Bien qu’il s’agisse d’une évidence, rappelons-nous que le consumérisme suppose de payer pour les choses, avec l’argent gagné en travaillant. Piller une paire de chaussures relève de la haine de la forme-marchandise et de son lien avec les classes, et non de l’assujettissement à celle-ci. C’est pourquoi, pendant les émeutes, les marchandises sont tout autant détruites sans raison que saisies en vue de leur consommation. Comme Guy Debord l’a écrit au sujet de l’émeute de Watts en 1965 :

« du fait que cette abondance est prise au mot, rejointe dans l’immédiat […] les vrais désirs s’expriment déjà dans la fête, dans l’affirmation ludique, dans le potlatch de destruction. L’homme qui détruit les marchandises montre sa supériorité humaine sur les marchandises. […] La production marchande, dès qu’elle cesse d’être achetée, devient critiquable et modifiable dans toutes ses mises en forme particulières. »

C’est bien cela, la « vérité durable » qui perdure au-delà de l’émeute immédiate.

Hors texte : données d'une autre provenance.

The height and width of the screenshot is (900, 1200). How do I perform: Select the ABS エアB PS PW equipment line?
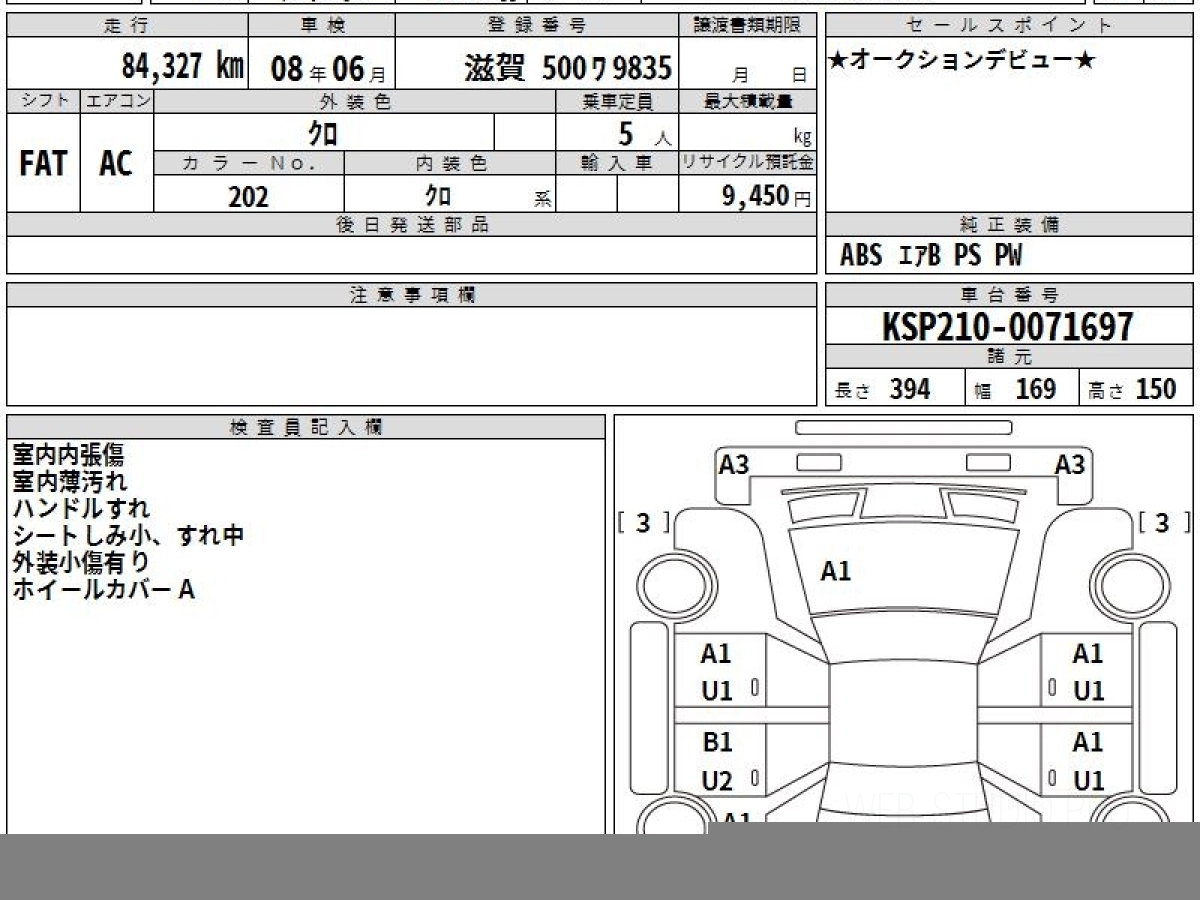coord(931,256)
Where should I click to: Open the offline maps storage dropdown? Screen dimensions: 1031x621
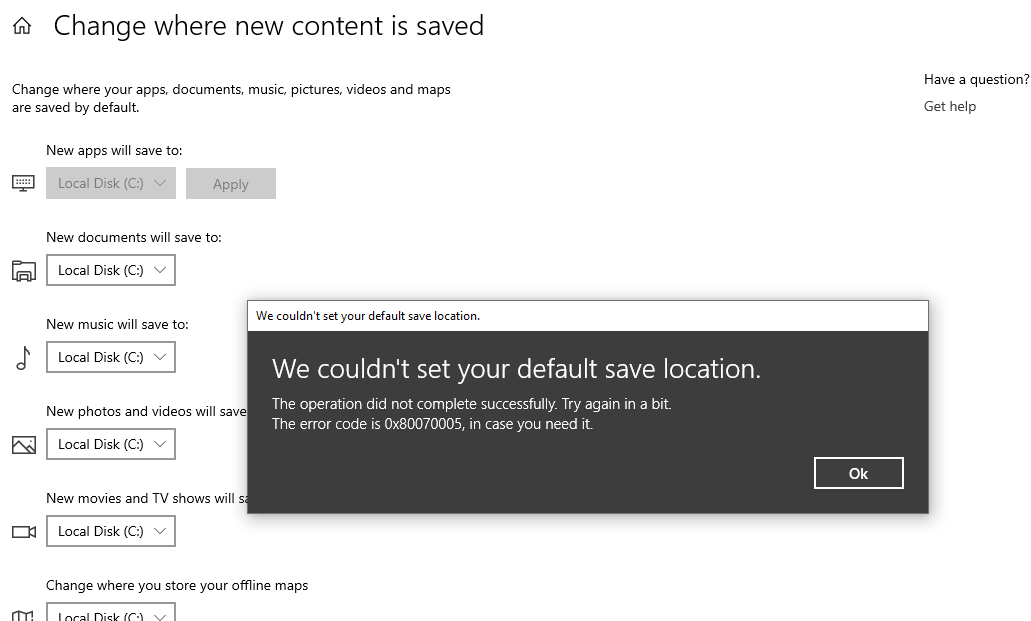110,614
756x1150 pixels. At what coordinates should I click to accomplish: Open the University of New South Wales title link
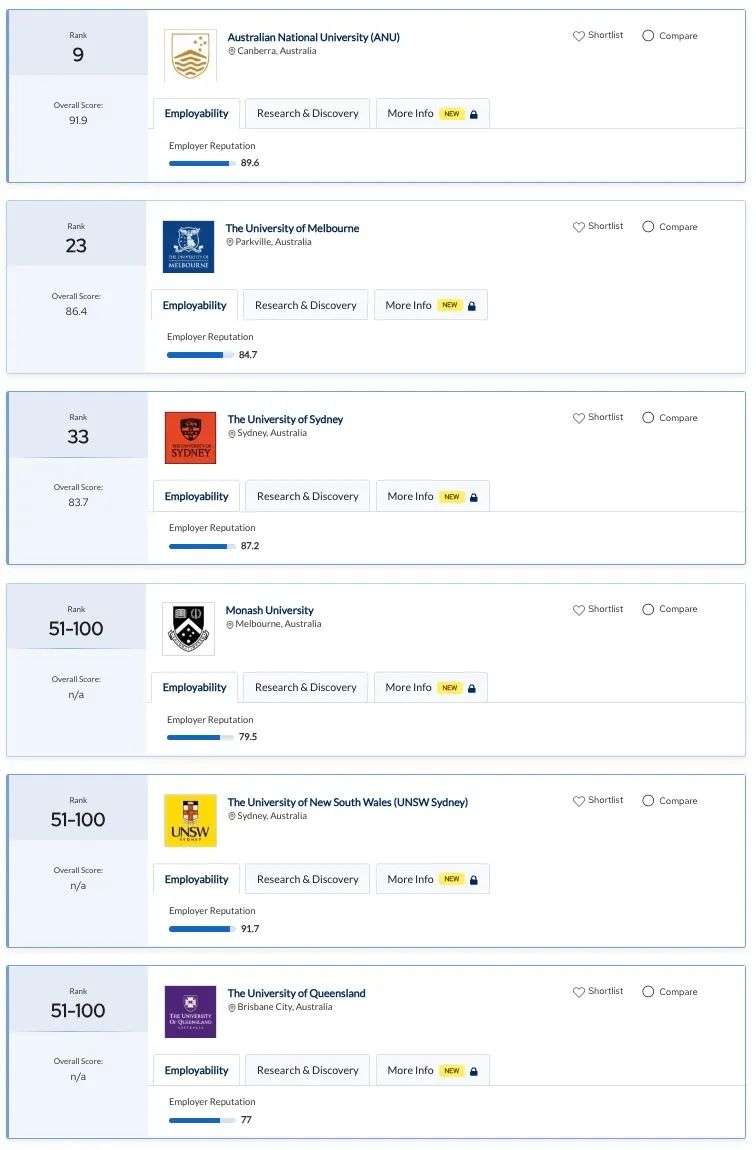point(348,802)
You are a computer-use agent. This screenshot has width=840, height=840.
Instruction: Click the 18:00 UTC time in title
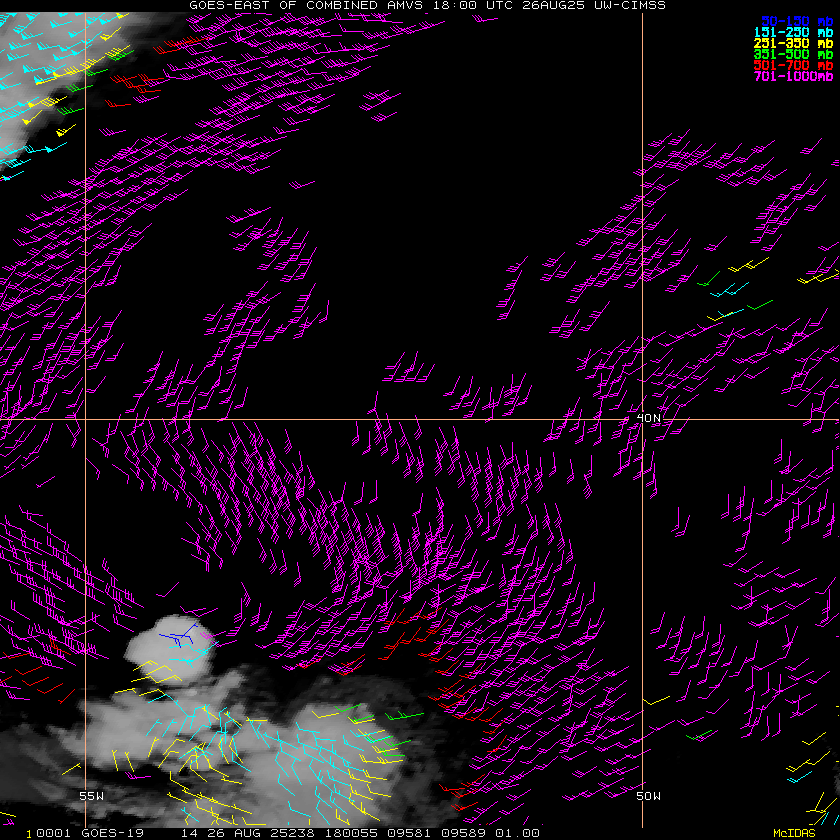(473, 5)
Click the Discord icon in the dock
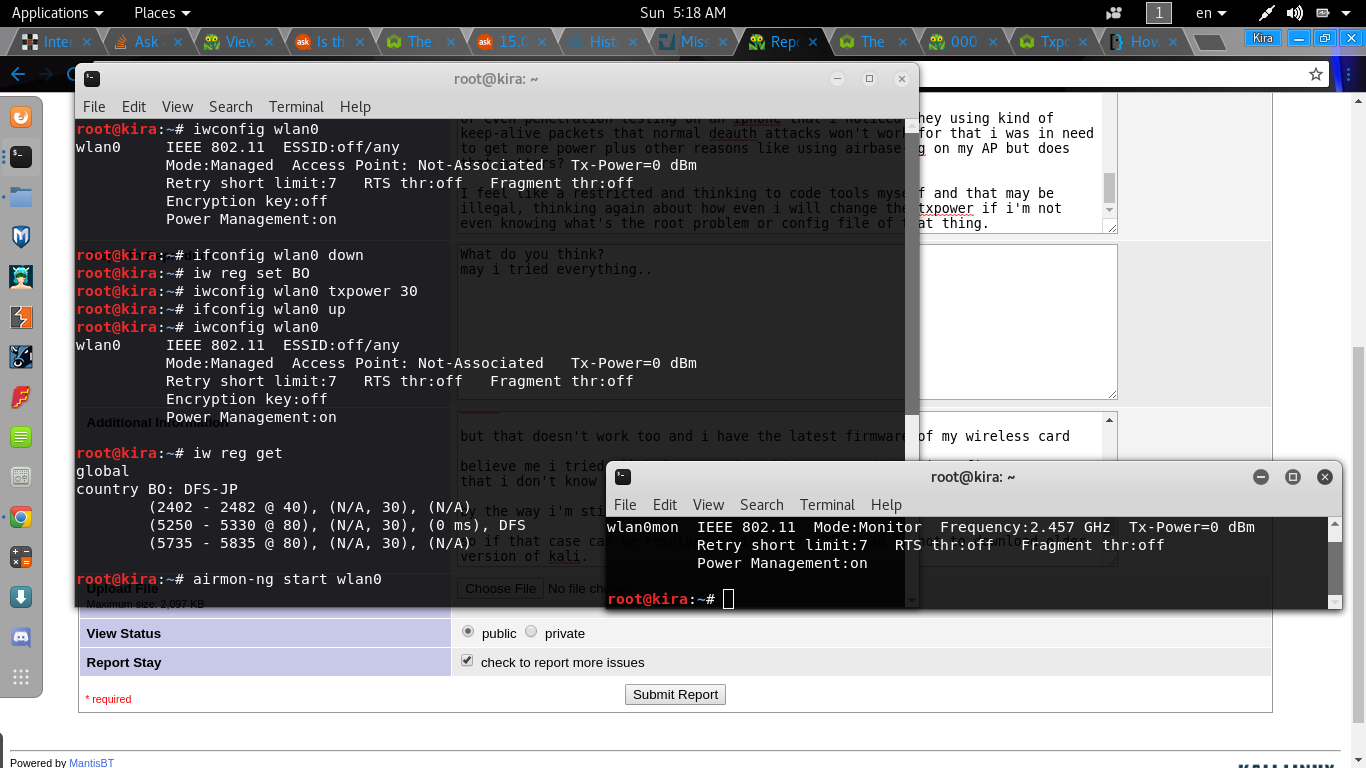Image resolution: width=1366 pixels, height=768 pixels. coord(21,637)
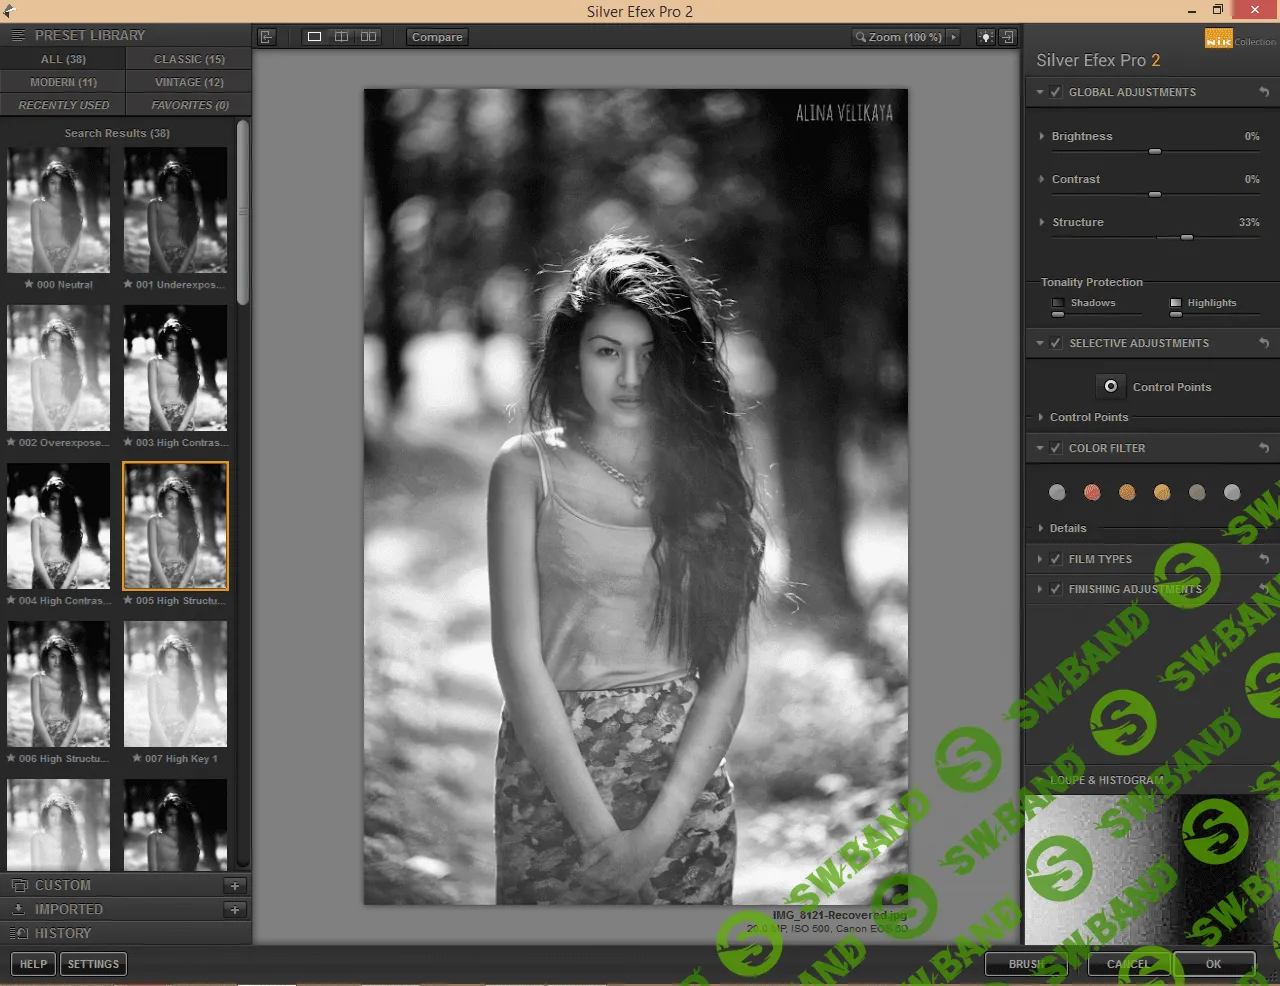Switch to the FAVORITES presets tab
The image size is (1280, 986).
[188, 105]
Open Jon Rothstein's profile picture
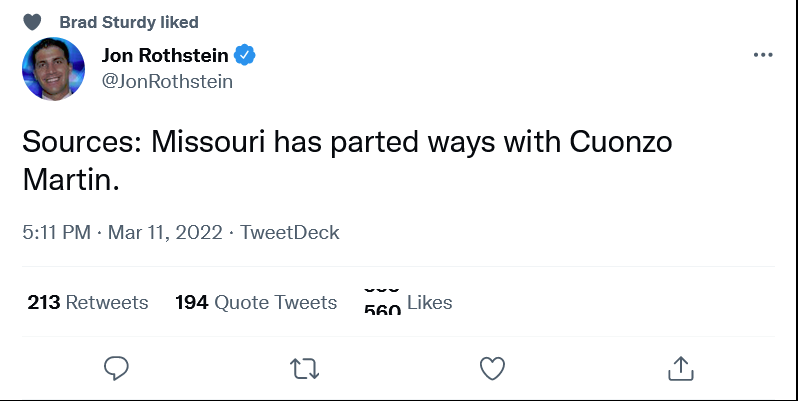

Plutôt que de vaticiner face à certains actes de violence antisociale qui, bien que regrettables, se déroulent lors d’émeutes aussi bien que durant la paix sociale, nous devrions examiner l’émeute immédiate d’un point de vue stratégique : comment de tels actes d’expropriation et de prise sur le tas peuvent-ils se répandre et s’approfondir, et quelles autres pratiques pourraient accompagner et contribuer à l’extension de ces expropriations ? Comment de plus en plus de personnes rejoignent l’émeute et quelles mesures seront nécessaires pour se défendre contre la violence d’État qui ne manquera pas de s’abattre ? Organisation, dans ce sens, implique quelque chose de bien différent de ce qu’a en tête Badiou. Plutôt qu’un mécanisme de reproduction de l’Idée, il devient un moyen d’élaboration, de diffusion et de coordination des pratiques qui contiennent des idées, et à partir desquelles fleuriront d’autres idées, jusqu’alors inconnues. Il est remarquable que Badiou n’ait rien à dire sur la mise en place de cuisines collectives et de dispensaires de rue, de points de recharge de téléphones portables improvisés et d’expositions d’art dans des lieux comme la place Tahrir. C’est en effet ces sortes d’organisation — formes d’entraide et de don gratuit — qui pourrait contribuer à l’extension de la prise au tas de l’émeute, et rendre possible le passage de l’émeute à l’insurrection ouverte. Cela pourrait nous amener à repenser le noyau du mouvement Occupy maintenant qu’il a soufflé sa première bougie : non pas l’intégration de nouveaux termes dans le discours national, non pas l’appel à un appareil politique assaini, ni même l’inventaire des dimensions de la catastrophe en cours, mais les expériences provisoires, partielles et toujours puissantes de soin, de défense et d’approvisionnement auto-organisés.

Ce qui est en jeu dans la critique qui précède, ce n’est pas seulement un ensemble d’idées sur la forme d’émergence du changement sociale, mais aussi de fournir des indications sur le rôle même des idées et des divers intellectuels qui pourraient en être les passeurs dans les luttes en cours. Mettant la tête en bas la formule de Marx selon laquelle « l’humanité ne se pose jamais que les problèmes qu’elle peut résoudre », Badiou écrit que « l’Histoire ne porte pas en elle-même la solution des problèmes que cependant elle met à l’ordre du jour ». La solution qu’il imagine provient d’un au-delà de l’histoire, du processus rationnel de l’Idée et de ses fidèles disciples, qui traduisent la vérité des luttes actuelles en structures et disciplines organisationnelles victorieuses. Bien qu’il y ait de bonnes raisons de renâcler face à l’optimisme de Marx, nous ne voyons pourtant aucun endroit d’où les solutions pourraient émerger si ce n’est des pratiques des émeutes, des soulèvements et des luttes d’aujourd’hui. Plutôt que de voir la théorie comme une leçon que nous devons enseigner aux participants des soulèvements d’aujourd’hui, nous pourrions la comprendre comme une chose immanente à leur pratique. Nous pourrions adopter une posture d’écoute du monde dans lequel nous vivons. La réponse à l’énigme du Sphinx est toujours une autre question.